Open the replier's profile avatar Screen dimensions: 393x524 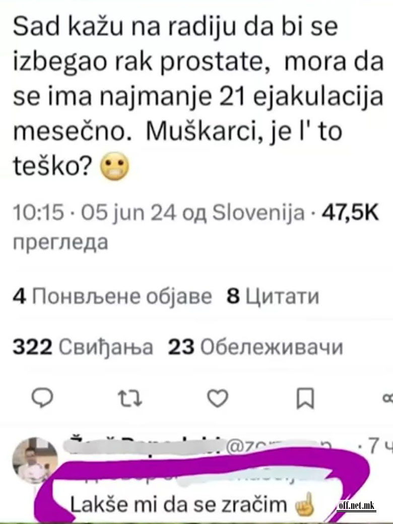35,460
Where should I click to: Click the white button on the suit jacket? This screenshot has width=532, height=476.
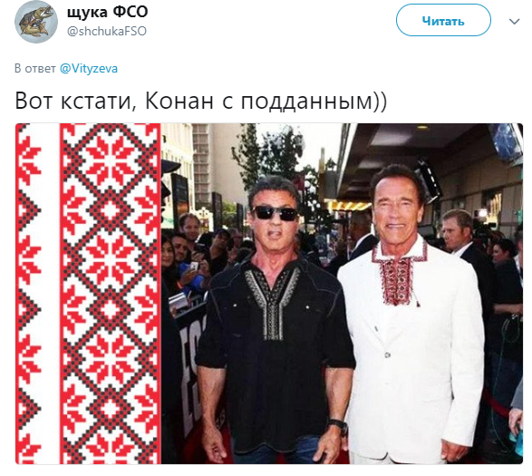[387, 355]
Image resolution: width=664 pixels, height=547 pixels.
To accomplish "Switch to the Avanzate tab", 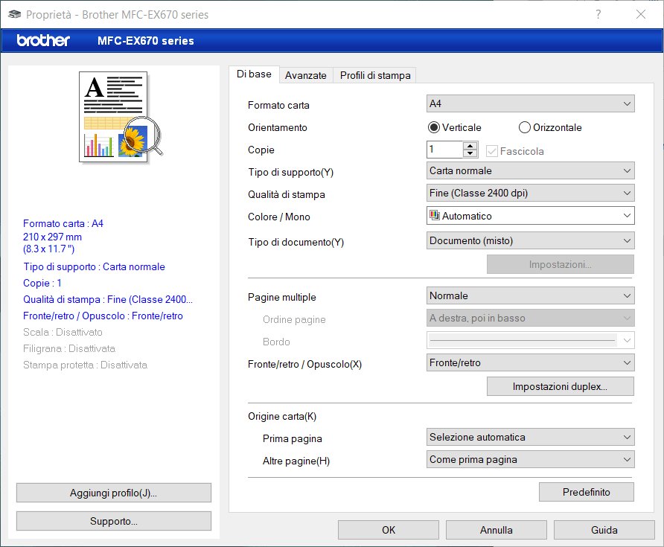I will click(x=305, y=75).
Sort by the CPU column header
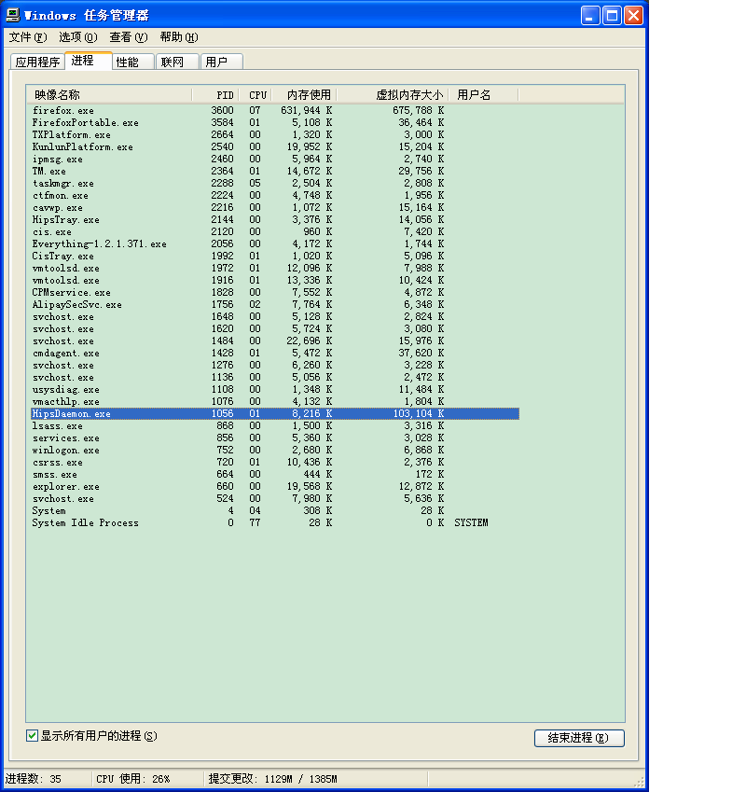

========================================

PROBLEM DETAILS: Identify every line above that contains the string "width" and copy each of those lines.

FINAL RESULT:
Where should I click to: Click the white button on the suit jacket? This screenshot has width=532, height=476.
Image resolution: width=664 pixels, height=547 pixels.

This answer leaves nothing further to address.